Bioengineers from UCLA have demonstrated in a newly published study that a gel-like material containing magnetic particles that push and pull on cells can be used to treat chronic pain.
“Much of mainstream modern medicine centers on using pharmaceuticals to make chemical or molecular changes inside the body to treat disease,” said Dino Di Carlo, UCLA professor of bioengineering and the principal investigator of the study. “However, recent breakthroughs in the control of forces at small scales have opened up a new treatment idea — using physical force to kick-start helpful changes inside cells. There’s a long way to go, but this early work shows this path toward so-called ‘mechanoceuticals’ is a promising one.”
The bioengineers and researchers used small magnetic particles inside a gel to control cell proteins on a cell’s membrane that respond to mechanical stimulation, and control the flow of certain ions. These proteins play a role in the sensations of touch and pain.
“Our results show that through exploiting ‘neural network homeostasis,’ which is the idea of returning a biological system to a stable state, it is possible to lessen the signals of pain through the nervous system,” said Andy Kah Ping Tay, a recent UCLA doctoral graduate who was the lead author of the study. “Ultimately, this could lead to new ways to provide therapeutic pain relief.”

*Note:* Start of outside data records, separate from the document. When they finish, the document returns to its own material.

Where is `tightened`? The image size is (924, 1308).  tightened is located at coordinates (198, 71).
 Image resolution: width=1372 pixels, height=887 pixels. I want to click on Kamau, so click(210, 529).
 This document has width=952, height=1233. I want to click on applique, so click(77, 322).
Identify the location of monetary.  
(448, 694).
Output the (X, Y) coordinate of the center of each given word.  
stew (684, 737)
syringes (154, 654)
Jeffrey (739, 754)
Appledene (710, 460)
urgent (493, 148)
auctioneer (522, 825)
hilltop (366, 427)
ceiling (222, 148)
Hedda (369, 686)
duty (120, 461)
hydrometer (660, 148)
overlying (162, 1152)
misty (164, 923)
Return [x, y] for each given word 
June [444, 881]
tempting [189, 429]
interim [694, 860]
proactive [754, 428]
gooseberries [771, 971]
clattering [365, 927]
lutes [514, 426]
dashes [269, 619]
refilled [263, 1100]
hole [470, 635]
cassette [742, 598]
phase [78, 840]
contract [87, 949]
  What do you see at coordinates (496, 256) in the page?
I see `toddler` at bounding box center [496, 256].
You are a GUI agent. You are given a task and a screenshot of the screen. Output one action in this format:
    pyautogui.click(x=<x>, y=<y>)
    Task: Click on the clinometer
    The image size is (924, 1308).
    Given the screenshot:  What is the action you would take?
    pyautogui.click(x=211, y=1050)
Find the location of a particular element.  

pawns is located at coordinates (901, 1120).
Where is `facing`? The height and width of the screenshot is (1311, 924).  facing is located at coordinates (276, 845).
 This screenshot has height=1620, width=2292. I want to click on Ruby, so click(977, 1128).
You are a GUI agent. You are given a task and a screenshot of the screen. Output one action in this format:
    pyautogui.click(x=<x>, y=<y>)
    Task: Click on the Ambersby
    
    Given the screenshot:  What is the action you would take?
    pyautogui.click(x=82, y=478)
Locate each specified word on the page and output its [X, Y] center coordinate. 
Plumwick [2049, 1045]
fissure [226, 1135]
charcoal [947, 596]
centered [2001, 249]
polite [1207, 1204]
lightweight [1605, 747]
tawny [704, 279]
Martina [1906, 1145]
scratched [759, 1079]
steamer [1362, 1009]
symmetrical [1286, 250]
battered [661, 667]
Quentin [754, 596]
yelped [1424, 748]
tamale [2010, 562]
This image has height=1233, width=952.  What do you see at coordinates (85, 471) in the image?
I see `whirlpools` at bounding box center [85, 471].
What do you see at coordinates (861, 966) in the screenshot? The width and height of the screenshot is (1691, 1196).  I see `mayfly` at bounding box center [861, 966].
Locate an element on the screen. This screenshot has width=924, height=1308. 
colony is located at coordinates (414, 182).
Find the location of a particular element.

To make the magnetized gel, they started with a polymer, hyaluronic acid, and a gel-like material found naturally in the spinal cord and the brain, which helps provide structural support to cells in those parts of the body.
The researchers put tiny magnetic particles into the biocompatible gel. Next, they grew a type of primary neural cell — dorsal root ganglion neurons — in the gel.
In laboratory tests, they applied a magnetic field to generate a “pulling” force on the particles, which was transmitted through the gel to the embedded cells.
They found that the magnetically induced mechanical forces led to an increase in calcium ions in the neurons. This influx of ions indicates that the neurons responded to the forces. By increasing the force steadily over time, the researchers found that the neurons adapted to the continuous stimulation by reducing the signals for pain.